Exercise directions
In the comment below about loving an LLM, condense the paragraph beginning "An LLM cannot love somebody" into a short bulleted list of its main points.

Text block

○ ○ ○ ○ ○

An LLM cannot love somebody because it is not a person or otherwise sentient/capable of a relationship. You cannot be in love with it. Loving your dog is one thing. Being in love with your dog is another. This is because nearly everyone understands that that kind of love cannot be reciprocated and a human being cannot be in romantic love with a dog. A dog for its part can’t even consent to that relationship. Neither can a computer (possibly “yet”).
I would say, generally speaking, somebody who does not understand an LLM is incapable of reciprocating love (or any real “feelings” indicating a real relationship) and who has been told what an LLM is (and understands it more or less) is likely somebody who needs to talk to a therapist. If I said this about somebody being in love with their pet nobody would call it “borderline disrespectful.”
> you'll see that many people claim to perfectly well understand how it works, some of them even being software developers themselves, yet they still describe what they feel as "love"
This statement is what prompted me to comment. Like I said above if someone knows what an LLM is (and presumably isn’t) then it’s very concerning that they still believe a romantic, consensual, reciprocated relationship is possible. If you didn’t have that part then I would say “it can also be an education problem.” But the premise you set entirely removes any need to qualify that and makes this situation all the more concerning. Your phrasing makes me think you think that makes it better, but IMO it makes the situation worse.

○ ○ ○ ○ ○

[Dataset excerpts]
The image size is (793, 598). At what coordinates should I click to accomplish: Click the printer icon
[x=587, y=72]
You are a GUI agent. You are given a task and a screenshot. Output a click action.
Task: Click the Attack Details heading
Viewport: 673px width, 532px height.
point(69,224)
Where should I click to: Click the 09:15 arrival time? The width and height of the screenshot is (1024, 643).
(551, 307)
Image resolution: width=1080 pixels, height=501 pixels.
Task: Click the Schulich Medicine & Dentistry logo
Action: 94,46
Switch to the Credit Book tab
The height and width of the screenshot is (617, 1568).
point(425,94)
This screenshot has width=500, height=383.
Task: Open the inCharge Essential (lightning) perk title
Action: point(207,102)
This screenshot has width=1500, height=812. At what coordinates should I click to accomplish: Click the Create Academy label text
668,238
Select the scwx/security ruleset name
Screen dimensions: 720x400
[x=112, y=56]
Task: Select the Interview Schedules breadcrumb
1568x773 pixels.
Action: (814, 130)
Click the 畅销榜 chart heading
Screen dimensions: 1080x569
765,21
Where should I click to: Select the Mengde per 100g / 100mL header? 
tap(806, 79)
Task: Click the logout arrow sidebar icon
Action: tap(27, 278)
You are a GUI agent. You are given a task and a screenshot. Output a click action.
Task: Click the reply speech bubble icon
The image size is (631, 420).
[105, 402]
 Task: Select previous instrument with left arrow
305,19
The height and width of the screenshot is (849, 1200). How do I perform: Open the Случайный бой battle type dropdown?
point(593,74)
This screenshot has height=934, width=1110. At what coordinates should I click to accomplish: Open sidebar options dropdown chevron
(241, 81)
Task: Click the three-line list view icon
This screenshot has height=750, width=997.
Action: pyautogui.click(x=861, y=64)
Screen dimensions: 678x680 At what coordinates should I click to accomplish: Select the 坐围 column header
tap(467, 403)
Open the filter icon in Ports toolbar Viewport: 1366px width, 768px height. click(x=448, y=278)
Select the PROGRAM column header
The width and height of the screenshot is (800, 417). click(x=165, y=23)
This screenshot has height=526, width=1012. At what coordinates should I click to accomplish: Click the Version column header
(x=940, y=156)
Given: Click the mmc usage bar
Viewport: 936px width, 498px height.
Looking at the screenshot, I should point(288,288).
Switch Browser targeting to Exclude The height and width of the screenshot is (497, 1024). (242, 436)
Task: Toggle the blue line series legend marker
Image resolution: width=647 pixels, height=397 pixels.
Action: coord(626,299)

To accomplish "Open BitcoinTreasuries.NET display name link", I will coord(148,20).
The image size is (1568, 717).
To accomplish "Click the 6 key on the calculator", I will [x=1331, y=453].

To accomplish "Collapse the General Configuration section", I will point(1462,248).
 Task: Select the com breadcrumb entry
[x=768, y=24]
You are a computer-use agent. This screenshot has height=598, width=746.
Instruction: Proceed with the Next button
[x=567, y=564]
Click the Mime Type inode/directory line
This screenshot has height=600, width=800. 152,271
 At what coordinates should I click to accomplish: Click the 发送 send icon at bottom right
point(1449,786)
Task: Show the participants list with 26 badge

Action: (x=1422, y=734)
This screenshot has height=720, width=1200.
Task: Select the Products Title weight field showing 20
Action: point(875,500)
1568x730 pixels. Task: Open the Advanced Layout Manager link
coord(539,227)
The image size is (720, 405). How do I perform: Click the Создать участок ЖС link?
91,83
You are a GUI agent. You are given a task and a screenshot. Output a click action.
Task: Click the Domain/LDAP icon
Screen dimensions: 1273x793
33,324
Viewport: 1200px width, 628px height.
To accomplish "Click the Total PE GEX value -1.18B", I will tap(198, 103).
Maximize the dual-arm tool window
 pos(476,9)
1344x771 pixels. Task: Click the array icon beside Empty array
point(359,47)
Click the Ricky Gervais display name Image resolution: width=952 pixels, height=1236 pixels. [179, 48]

○ ○ ○ ○ ○

Task output
- An LLM is not a person or otherwise sentient, so it cannot love someone or be in a relationship, and no one can be in love with it.
- Loving a dog differs from being in love with one; nearly everyone understands that such love cannot be reciprocated and that a human cannot be romantically in love with a dog.
- A dog cannot consent to that kind of relationship, and neither can a computer, possibly "yet."